Every now and then a word will come up in conversation and I'll stop to think about it because it sounds a little funny.  Like the word hoedown.  Where the heck did that word come from?

On my way to the internet to check it out, various possibilities danced through my thoughts.  Did its origins involve some sort of gardening or farming implement?  Is it related to hootenanny in some way? 

I remember the Hootenanny show on TV when I was a young folk.  Like many of those shows of the era it led to similar productions.  In this case Shindig, if I recall.  Odd because "Shindig" sounds quite painful to the leg.  And "Hootenanny" calls to mind an owlish babysitter. 

Both of them were more folk than country music even though the word hootenanny definitely has a country folk feel to it.  Like yee-haw and hoop-de-doo.  Phrases you expect some chaw chewing rangy fellah to shout out when a good-looking cow wanders into the pasture.

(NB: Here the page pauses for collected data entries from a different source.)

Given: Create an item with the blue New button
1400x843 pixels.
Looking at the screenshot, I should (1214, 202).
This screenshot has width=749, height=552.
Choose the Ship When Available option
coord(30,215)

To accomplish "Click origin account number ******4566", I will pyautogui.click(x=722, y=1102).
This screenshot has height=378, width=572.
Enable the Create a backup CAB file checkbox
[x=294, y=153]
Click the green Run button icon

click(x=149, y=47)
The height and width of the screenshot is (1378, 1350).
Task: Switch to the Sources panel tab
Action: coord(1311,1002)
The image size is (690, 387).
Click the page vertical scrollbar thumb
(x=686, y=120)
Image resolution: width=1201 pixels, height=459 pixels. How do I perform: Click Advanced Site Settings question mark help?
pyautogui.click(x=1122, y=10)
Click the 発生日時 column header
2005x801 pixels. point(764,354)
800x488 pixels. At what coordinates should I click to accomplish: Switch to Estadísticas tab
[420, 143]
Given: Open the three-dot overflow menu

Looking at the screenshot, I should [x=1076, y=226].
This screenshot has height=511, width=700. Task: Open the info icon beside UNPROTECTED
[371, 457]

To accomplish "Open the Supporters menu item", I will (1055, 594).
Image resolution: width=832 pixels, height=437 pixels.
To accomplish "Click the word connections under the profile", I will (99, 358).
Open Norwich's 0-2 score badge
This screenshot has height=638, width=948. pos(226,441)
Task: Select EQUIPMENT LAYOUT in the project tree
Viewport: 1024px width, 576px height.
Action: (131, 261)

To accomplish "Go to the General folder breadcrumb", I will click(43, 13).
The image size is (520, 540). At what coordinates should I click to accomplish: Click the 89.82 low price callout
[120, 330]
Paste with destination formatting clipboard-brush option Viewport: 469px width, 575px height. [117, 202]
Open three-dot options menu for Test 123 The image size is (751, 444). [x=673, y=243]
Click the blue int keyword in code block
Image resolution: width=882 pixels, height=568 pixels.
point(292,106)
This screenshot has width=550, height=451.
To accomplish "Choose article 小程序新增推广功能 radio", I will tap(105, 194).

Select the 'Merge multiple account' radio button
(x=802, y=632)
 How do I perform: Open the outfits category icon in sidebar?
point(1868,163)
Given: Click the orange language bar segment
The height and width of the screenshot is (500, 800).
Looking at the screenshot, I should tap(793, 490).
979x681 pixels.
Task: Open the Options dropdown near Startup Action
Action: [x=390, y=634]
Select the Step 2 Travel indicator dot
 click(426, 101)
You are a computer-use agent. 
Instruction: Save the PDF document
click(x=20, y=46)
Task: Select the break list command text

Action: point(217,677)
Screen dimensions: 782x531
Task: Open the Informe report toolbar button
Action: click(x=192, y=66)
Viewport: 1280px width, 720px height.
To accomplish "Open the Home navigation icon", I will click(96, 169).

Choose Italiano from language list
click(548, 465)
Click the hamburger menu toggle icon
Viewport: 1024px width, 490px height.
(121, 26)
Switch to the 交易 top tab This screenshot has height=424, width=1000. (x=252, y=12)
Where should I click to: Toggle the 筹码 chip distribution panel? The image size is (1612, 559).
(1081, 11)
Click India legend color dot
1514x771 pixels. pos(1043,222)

So hoedown seemed like it was of similar origins.  The wiki-net said something not far off.  It was first a particular folk dance, and then it became synonymous with a dancefest generally. 

As far as what the dance looked like, the infoweb was not as forthcoming, although it did offer comparisons to other dances from the era, saying it was most likely related to a jig, reel or clog dance.  Somehow I never would have pictured a hoedown being similar to a clog dance.

A hoedown was also a dance with a succession of dancers trying to outdo each other for dancing supremacy.  Like a breakdance competition perhaps, or the Brooklyn boogie-ers from Saturday Night Fever.

Sadly, nowhere did there appear to be any garden hoes involved.  

America, ya gotta love it.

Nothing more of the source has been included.